# WORK TO COMPLETE
Take the lines below beginning at the line that has "The height and width of the screenshot is (763, 1445)." and stopping after the line that has "Open the PokerDom", and print them exactly as they are, with no other lines.

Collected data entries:

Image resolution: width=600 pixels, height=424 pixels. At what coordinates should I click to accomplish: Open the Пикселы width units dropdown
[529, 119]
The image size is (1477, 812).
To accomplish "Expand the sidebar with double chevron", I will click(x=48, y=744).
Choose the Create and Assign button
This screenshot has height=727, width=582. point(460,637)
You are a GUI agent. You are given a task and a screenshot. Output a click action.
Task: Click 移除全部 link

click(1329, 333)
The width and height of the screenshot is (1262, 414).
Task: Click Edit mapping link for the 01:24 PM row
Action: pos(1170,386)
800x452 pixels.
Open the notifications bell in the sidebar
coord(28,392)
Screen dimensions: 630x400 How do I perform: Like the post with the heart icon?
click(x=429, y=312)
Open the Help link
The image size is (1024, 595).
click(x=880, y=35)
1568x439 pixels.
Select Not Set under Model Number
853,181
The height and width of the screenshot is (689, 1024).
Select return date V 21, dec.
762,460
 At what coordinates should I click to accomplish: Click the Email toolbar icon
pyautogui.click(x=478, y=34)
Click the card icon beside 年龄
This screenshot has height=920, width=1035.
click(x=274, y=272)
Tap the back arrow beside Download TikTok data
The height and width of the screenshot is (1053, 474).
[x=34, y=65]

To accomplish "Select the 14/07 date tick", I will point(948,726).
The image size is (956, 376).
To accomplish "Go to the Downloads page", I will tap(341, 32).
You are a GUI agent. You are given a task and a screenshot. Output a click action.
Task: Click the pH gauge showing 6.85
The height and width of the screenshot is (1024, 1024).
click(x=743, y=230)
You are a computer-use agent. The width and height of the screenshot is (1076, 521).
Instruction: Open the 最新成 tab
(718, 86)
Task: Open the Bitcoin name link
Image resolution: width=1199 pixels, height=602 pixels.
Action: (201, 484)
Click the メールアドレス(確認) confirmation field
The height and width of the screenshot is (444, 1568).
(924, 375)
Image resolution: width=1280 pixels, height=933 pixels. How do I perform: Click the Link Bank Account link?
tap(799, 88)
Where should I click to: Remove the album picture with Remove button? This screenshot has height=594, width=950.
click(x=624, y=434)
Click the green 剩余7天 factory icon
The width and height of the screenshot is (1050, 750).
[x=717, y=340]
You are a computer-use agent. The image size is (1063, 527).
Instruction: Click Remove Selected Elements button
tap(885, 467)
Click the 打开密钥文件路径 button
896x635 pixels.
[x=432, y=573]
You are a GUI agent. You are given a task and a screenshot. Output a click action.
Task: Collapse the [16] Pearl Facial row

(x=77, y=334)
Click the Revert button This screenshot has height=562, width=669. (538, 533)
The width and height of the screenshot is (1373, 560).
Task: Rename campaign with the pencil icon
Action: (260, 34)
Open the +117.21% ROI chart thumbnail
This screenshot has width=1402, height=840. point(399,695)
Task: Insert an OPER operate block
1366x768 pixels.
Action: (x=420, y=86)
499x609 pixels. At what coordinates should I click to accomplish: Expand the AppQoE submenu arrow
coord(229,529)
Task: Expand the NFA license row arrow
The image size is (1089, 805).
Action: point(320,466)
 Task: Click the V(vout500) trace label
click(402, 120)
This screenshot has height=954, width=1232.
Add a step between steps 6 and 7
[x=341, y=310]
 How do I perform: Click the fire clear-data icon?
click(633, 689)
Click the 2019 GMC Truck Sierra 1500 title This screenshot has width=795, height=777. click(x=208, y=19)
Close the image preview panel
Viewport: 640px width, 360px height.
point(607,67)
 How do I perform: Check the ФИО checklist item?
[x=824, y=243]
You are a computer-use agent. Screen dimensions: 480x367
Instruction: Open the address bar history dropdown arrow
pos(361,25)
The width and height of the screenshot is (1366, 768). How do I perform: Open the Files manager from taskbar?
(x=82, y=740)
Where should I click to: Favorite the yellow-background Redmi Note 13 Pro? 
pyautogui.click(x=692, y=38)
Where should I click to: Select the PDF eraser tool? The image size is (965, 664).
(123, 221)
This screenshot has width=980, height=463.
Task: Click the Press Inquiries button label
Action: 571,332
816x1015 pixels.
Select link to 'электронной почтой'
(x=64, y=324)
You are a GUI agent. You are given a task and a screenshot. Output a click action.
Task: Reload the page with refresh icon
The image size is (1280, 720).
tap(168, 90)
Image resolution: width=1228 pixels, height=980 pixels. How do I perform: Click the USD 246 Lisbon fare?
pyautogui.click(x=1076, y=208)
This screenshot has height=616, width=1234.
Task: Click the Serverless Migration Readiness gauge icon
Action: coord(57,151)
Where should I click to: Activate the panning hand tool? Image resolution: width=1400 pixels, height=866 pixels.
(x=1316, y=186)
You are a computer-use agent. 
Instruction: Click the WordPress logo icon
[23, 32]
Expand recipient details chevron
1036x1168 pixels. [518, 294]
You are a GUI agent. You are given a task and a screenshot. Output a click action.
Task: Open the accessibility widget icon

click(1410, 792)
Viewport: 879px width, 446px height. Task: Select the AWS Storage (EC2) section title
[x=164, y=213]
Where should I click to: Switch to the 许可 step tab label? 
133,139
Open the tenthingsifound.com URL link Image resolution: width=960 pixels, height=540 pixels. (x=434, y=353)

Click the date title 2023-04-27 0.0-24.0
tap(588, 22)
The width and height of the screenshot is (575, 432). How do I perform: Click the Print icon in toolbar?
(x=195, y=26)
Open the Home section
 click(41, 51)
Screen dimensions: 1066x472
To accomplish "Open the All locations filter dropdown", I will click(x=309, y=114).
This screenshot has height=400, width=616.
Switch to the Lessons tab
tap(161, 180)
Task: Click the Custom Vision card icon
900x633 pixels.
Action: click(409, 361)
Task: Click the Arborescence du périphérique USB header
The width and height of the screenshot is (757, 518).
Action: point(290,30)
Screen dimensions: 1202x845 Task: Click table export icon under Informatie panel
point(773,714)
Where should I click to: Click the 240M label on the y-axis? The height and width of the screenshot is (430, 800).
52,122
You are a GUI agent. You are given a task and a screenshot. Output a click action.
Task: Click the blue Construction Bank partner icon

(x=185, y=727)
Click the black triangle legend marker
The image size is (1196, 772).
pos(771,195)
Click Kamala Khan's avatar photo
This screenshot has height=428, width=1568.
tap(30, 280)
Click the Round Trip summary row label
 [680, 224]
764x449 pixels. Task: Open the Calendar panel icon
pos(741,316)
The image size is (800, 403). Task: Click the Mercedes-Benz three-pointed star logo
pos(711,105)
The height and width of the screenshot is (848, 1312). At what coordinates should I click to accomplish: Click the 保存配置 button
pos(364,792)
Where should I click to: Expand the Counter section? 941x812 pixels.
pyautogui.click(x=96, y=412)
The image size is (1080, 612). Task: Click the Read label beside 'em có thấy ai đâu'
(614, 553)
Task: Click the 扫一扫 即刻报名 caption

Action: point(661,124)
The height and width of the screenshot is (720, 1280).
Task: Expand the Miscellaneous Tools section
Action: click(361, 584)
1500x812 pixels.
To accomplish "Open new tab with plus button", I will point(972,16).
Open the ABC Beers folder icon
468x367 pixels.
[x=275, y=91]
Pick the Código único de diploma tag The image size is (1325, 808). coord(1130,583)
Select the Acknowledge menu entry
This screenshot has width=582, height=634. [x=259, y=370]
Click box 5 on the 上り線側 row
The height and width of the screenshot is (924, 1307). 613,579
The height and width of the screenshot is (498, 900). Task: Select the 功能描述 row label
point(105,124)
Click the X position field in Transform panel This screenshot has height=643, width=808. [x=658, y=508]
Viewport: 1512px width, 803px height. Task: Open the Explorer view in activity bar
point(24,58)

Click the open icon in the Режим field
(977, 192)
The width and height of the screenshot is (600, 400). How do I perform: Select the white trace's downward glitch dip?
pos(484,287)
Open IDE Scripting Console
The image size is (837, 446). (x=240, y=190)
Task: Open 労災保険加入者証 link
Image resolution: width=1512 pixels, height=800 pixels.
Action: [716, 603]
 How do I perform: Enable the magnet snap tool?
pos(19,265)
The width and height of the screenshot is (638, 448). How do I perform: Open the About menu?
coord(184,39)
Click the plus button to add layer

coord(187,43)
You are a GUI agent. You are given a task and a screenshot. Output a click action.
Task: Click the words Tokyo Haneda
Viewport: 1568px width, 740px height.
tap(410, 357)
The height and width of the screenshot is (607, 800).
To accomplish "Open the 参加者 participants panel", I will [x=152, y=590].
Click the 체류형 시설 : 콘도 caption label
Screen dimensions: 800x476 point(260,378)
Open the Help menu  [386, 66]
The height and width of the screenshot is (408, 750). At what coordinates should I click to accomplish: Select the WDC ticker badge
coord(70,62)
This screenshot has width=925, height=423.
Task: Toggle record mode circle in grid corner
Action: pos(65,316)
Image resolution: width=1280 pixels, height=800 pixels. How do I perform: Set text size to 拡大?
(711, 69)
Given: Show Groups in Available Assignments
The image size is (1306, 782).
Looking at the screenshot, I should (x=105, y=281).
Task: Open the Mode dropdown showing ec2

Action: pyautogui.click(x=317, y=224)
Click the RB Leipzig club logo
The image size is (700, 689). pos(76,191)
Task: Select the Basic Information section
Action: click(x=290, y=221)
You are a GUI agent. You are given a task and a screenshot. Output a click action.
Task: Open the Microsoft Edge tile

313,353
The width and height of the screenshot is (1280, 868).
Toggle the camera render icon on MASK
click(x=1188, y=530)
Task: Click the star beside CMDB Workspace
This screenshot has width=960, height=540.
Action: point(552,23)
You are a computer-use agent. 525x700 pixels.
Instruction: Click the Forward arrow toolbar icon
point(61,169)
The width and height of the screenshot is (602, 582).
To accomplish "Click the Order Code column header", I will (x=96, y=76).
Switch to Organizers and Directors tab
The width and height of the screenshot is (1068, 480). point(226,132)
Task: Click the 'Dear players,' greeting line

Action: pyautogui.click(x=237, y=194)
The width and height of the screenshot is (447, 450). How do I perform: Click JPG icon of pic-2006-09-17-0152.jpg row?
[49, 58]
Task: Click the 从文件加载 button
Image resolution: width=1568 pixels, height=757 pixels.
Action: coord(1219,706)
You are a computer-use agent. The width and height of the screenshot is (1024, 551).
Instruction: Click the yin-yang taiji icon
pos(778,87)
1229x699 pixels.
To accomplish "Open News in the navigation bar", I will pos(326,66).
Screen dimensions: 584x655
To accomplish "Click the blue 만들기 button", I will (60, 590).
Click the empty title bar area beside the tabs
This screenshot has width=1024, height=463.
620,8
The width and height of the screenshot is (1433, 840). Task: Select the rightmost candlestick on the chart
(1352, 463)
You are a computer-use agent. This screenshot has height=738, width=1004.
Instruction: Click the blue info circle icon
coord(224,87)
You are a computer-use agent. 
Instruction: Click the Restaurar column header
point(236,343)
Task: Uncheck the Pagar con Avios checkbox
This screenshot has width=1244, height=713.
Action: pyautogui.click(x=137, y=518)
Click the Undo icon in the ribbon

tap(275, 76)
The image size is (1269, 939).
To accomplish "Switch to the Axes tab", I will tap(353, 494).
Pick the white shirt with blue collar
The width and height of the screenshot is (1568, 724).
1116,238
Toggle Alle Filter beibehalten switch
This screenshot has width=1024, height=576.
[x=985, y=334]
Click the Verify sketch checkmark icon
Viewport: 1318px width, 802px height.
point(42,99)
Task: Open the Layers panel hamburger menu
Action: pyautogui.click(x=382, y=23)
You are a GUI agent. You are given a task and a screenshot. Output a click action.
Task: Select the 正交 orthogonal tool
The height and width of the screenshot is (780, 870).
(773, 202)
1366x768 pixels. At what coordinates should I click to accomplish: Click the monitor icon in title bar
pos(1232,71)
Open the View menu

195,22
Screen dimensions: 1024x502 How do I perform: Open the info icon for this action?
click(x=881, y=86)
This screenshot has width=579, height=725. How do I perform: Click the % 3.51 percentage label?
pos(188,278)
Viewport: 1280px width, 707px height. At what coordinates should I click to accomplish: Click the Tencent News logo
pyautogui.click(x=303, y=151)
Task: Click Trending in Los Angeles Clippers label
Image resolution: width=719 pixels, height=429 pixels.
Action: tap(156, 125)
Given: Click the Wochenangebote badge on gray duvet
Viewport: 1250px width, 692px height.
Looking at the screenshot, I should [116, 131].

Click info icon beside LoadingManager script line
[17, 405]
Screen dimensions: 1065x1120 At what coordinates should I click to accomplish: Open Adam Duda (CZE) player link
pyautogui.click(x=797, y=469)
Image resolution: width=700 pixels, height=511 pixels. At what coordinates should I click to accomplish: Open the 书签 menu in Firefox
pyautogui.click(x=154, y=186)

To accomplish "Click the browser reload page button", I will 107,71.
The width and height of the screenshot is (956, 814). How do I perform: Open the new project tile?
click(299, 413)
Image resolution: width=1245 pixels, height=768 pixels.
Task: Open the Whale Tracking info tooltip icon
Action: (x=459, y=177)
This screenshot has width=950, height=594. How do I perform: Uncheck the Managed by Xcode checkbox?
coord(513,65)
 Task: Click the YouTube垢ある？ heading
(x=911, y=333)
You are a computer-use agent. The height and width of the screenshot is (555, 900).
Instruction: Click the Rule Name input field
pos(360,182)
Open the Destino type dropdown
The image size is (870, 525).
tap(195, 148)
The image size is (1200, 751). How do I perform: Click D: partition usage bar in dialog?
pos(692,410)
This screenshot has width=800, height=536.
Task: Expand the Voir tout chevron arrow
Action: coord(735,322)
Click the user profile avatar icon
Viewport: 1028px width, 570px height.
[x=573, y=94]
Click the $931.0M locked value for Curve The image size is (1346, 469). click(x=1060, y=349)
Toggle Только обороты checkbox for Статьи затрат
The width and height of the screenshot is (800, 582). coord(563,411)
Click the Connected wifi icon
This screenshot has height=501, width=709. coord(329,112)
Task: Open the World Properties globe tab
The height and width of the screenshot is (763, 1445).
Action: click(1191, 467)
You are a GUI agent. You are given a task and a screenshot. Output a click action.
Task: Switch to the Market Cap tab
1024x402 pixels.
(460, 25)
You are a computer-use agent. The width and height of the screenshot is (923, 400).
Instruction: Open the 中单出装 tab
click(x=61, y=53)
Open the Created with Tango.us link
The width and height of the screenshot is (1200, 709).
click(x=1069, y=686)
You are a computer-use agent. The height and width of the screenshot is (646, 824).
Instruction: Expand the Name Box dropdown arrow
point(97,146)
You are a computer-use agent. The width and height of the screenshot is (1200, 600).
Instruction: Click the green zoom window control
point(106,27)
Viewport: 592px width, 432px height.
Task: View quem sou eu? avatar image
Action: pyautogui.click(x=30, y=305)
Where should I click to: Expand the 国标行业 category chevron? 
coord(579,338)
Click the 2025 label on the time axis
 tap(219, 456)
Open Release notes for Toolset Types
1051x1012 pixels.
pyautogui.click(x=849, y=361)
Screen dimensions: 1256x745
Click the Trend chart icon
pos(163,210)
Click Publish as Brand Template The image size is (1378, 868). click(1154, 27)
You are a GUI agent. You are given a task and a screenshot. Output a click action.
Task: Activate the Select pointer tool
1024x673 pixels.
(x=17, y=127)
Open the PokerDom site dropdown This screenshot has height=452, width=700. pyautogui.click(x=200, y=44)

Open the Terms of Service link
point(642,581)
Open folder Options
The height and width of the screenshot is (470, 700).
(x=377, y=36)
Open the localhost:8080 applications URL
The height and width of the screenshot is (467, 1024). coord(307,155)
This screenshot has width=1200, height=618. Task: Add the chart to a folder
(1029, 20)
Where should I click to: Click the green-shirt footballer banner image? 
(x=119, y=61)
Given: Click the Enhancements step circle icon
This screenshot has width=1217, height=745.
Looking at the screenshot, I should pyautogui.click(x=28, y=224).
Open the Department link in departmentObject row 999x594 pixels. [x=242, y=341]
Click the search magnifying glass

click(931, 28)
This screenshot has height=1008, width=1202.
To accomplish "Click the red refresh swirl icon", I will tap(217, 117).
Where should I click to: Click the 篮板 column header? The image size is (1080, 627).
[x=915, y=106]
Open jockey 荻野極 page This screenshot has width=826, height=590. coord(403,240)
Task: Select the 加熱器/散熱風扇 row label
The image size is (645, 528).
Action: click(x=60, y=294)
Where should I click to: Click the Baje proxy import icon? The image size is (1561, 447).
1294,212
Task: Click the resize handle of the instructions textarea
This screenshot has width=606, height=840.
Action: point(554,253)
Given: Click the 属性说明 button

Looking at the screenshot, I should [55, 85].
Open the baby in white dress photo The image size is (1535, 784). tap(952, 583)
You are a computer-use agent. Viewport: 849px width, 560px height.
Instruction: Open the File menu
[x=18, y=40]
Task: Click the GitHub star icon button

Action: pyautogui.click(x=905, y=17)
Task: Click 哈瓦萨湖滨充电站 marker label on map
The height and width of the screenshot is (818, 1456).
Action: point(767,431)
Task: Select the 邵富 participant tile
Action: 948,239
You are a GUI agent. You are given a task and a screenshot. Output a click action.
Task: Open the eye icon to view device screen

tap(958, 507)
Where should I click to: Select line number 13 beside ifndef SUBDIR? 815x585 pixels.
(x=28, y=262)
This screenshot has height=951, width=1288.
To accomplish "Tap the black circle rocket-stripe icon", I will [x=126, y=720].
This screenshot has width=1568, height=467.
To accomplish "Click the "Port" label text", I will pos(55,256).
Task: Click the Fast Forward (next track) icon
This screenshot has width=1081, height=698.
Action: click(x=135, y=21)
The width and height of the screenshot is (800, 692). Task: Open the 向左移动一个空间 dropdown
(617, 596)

# EXERCISE ANSWER
The height and width of the screenshot is (763, 1445).
Action: click(1191, 467)
You are a GUI agent. You are given a task and a screenshot. Output a click action.
Task: Switch to the Market Cap tab
1024x402 pixels.
(460, 25)
You are a computer-use agent. The width and height of the screenshot is (923, 400).
Instruction: Open the 中单出装 tab
click(x=61, y=53)
Open the Created with Tango.us link
The width and height of the screenshot is (1200, 709).
click(x=1069, y=686)
You are a computer-use agent. The height and width of the screenshot is (646, 824).
Instruction: Expand the Name Box dropdown arrow
point(97,146)
You are a computer-use agent. The width and height of the screenshot is (1200, 600).
Instruction: Click the green zoom window control
point(106,27)
Viewport: 592px width, 432px height.
Task: View quem sou eu? avatar image
Action: pyautogui.click(x=30, y=305)
Where should I click to: Expand the 国标行业 category chevron? 
coord(579,338)
Click the 2025 label on the time axis
 tap(219, 456)
Open Release notes for Toolset Types
1051x1012 pixels.
pyautogui.click(x=849, y=361)
Screen dimensions: 1256x745
Click the Trend chart icon
pos(163,210)
Click Publish as Brand Template The image size is (1378, 868). click(1154, 27)
You are a GUI agent. You are given a task and a screenshot. Output a click action.
Task: Activate the Select pointer tool
1024x673 pixels.
(x=17, y=127)
Open the PokerDom site dropdown This screenshot has height=452, width=700. pyautogui.click(x=200, y=44)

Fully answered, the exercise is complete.